Colaboración especial. Texto de José Luis Dávila
Me preguntaron si creo en el amor. Me pidieron dar una respuesta larga y bien explicada. No lo pude evitar: creer, ese es mi primer problema. El amor existe, sí. No dudo que las emociones existan. No soy esa clase de persona mamona que les dice a todos que el amor no existe, que las emociones están sobrevaloradas, que todos deberíamos ser tan fríos como para congelar con la mirada cualquier cerveza que lo necesite. Sin embargo, tampoco estoy en el otro extremo, en el idealismo imbécil, en el sentimentalismo idiota. El amor, repito, existe, pero su existencia no está limitada a la práctica de tarjeta de Hallmark que se vende en Sanborns, no está enmarcada en las relaciones de pareja perfectas ni en la falsa romantización de la vida.

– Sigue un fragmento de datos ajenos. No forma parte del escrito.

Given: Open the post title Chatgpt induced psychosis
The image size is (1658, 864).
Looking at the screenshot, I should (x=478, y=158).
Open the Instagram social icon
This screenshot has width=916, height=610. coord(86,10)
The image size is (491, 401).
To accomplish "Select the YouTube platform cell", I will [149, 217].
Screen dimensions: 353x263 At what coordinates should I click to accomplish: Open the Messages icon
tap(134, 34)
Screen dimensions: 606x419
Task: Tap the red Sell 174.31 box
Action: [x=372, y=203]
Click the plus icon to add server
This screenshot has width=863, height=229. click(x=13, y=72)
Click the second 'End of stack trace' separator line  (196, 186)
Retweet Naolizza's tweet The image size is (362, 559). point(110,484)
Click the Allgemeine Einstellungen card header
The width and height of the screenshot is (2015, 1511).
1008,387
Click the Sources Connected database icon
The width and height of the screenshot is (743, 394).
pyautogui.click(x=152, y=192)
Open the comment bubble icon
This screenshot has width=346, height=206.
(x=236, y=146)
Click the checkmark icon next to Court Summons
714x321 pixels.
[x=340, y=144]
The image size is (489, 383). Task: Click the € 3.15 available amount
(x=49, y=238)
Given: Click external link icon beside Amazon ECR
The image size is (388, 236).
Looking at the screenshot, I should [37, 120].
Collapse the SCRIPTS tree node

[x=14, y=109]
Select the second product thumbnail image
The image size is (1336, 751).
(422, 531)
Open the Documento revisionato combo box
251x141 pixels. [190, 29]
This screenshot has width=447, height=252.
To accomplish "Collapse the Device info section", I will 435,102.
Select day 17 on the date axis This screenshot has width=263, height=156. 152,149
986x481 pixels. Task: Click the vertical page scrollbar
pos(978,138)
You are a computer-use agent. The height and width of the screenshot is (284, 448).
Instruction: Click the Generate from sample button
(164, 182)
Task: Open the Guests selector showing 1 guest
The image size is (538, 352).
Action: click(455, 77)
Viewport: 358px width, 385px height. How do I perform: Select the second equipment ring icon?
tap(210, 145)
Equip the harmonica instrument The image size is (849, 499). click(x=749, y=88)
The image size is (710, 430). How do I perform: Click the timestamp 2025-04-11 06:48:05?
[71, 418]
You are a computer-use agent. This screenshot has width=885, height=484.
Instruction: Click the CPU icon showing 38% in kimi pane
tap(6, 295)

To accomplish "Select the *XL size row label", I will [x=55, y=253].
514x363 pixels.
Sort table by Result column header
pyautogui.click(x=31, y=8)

Pero la existencia del amor no es el problema. El problema es la palabra “creer”. Yo no creo. Pero no creo porque no crea, sino porque creer es una cosa horrible, de las más horribles que se puedan imaginar. Creer es el sometimiento de la razón a la dictadura de la incertidumbre. Creer es menos que tener fe porque la fe parte del conocimiento de una razón, a veces única, para tenerla: la confianza está implícita en la fe, y si se confía, aunque aquello en que se confíe pueda no existir –sea el caso, por ejemplo, de dios, cualquier dios–, estamos haciendo uso de un argumento para defender esa fe. Al contrario, creer carece de argumentos. Creer es irse a la deriva para navegar en el Teignmouth Electron hasta el suicidio que redima de los errores de haber creído.
Además, los creyentes son unas de las personas más fastidiosas que yo he conocido. Vamos, no se hacen llamar por algún apelativo referente a la fe, sino a creer. Ellos creen, el cual es un acto pasivo-agresivo, creen y esperan que tú creas. Y son creyentes de cualquier cosa: de la religión, de la política, de la ciencia, de Star Wars, etc. En cambio, el que tiene fe se basta a sí mismo para tenerla, porque su relación es de confirmación con el objeto en el que confía, y no necesita, al contrario del creyente, de la repetida autentificación de su creencia por parte de externos porque el comportamiento del creyente está en función de cuantos pueden sumarse a su causa.
Entonces, “creer” dentro de una pregunta como esa me resulta aberrante. Creer es un acto lleno de falsedad, un acto incompleto. Pero todos lo hacemos, de una u otra forma, consciente o inconscientemente, creemos. Nadie está libre de ese pecado. Repito, yo no creo porque no crea, sino porque creo, y como creo sé lo que es creer, sé lo que es carecer de fundamentos para aseverar cosas, para actuar de cierto modo. Es inevitable, puede ser que esté hasta en nuestra naturaleza.
Pero tampoco es tan malo, porque de creer se puede aprender. Creer es parte de equivocarse, y de los errores se aprende más que de los aciertos. Por eso creer es horrible, porque es parte del proceso de crecer.